第344話 婚約者達(2)
「どうか龍馬さんを責めないで下さい。悪いのは、私達なのです。」
「リディア達だけじゃないわ。私もよ。」
二人の言葉に困惑する両親ズ。
「とりあえず、中に入りましょう。詳しくお話します。」
「そうしましょう。お父さん、お母さん、どうか誤解しないできちんと聞いてほしい。」
居間に向かう事になった僕たち。
ルーさん達が、飲み物を準備してくれていたので、そのまま椅子に座り、話が始まった。
まずは、リディア達からだ。
リディア達は、それぞれの僕との出会いと、何があったのかを詳しく話した。
それを聞く両親ズの表情はコロコロ変わった。
痛ましい表情をする時もあれば、怒りをの表情をしたり、ホッとする時もあった。
真剣に聞いてくれているのはわかる。
特に、セレスの話では、セレスが神様的な立場にいたという事を知り、凄く驚いていた。
「・・・と、言うわけで、リョウマさんは、当初私達の気持ちを受け入れてくれませんでした。」
「だが、我々は諦められなかった。だから押しかけたのです。」
「この人しかいないと思いました。そして、なんとか振り向いて貰おうと努力しました。」
リディア、グレイス、シエイラが語る。
「リョウマの世界が、夫と奥さんの一対一だってのは聞いてる。でも、あたしはリョウマ以外嫌だった。
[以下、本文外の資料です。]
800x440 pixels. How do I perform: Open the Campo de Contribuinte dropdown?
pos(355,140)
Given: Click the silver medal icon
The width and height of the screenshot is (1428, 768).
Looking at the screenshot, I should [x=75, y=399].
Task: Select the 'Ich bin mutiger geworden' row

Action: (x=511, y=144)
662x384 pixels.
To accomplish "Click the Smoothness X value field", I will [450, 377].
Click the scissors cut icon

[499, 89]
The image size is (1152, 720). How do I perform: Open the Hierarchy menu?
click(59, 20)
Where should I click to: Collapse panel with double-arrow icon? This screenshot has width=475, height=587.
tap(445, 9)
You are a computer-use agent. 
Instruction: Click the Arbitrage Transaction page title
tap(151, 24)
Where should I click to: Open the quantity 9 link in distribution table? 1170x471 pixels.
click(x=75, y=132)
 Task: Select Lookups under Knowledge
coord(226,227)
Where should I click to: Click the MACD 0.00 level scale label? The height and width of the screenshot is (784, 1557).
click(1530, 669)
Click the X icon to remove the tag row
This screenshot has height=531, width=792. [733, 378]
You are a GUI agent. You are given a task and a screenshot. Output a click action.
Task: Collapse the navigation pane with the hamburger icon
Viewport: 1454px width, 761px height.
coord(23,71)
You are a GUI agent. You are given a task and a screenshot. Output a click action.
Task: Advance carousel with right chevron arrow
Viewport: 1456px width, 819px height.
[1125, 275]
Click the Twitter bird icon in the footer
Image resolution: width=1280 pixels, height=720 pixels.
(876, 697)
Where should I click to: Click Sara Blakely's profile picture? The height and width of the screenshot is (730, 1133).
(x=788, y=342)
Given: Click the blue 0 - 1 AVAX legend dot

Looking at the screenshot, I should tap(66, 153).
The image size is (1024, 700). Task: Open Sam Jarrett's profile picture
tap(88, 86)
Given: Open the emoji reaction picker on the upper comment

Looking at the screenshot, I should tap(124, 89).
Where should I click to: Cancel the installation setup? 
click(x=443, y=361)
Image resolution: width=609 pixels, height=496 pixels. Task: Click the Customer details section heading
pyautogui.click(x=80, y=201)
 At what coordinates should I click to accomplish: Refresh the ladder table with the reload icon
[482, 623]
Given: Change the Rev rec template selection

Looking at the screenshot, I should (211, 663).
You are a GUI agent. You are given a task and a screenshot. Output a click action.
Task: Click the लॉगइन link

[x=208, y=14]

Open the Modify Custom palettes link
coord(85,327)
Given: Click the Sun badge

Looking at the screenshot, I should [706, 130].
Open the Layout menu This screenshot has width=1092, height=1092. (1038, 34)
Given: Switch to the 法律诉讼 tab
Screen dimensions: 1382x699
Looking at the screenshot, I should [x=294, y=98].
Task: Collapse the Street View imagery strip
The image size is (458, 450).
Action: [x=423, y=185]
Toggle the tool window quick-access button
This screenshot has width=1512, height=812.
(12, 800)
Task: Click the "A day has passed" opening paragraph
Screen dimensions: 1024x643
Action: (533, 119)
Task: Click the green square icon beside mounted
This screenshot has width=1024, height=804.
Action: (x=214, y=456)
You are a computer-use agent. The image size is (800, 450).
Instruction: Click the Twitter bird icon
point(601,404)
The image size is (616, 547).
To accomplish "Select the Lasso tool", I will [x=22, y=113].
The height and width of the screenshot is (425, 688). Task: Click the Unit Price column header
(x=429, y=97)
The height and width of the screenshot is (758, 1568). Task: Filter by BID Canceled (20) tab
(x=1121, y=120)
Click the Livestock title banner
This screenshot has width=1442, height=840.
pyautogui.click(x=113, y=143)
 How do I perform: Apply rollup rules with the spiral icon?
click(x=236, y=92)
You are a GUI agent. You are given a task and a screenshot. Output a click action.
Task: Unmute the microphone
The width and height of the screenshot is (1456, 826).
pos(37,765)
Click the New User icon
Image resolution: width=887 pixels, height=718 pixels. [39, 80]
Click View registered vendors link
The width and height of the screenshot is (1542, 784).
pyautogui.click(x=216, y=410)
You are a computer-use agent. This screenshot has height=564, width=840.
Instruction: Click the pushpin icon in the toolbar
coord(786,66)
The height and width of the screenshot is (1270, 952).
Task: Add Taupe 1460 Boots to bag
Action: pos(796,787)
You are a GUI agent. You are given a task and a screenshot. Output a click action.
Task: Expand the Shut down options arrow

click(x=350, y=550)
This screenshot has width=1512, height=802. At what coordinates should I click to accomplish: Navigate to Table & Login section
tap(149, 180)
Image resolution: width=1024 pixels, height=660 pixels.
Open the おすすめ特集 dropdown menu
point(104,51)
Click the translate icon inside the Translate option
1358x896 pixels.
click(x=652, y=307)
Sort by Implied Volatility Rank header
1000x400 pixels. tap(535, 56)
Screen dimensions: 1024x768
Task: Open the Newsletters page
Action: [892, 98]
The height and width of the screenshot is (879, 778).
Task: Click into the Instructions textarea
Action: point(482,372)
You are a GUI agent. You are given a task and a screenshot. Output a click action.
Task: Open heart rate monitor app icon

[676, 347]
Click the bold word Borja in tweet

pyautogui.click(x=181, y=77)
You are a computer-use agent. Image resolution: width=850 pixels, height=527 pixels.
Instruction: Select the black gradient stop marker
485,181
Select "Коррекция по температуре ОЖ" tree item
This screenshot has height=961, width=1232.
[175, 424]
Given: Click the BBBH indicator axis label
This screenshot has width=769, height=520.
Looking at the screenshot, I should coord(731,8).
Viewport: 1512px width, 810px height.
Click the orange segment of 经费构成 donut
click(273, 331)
」
「メイもです。リョウマお兄ちゃんに命を救われた時に、つがいになりたいって決めてました。」
「私も同じよ。エルフ族も貴方方と同じく、基本一夫一妻なの。でも、みんなとなら上手くやっていけそうな気がしたわ。だからついていったの。」
「わたくし達竜種も同じです。一組のつがいが普通ですわ。でも、リョウマ様を想う方々は、皆さんとても良い方ばかりでした。だから、家族になれると思いましたの。」
同じ様に、アイシャ、メイちゃん、エルマ、エスメラルダもわかって欲しいとという強い思いが感じられる。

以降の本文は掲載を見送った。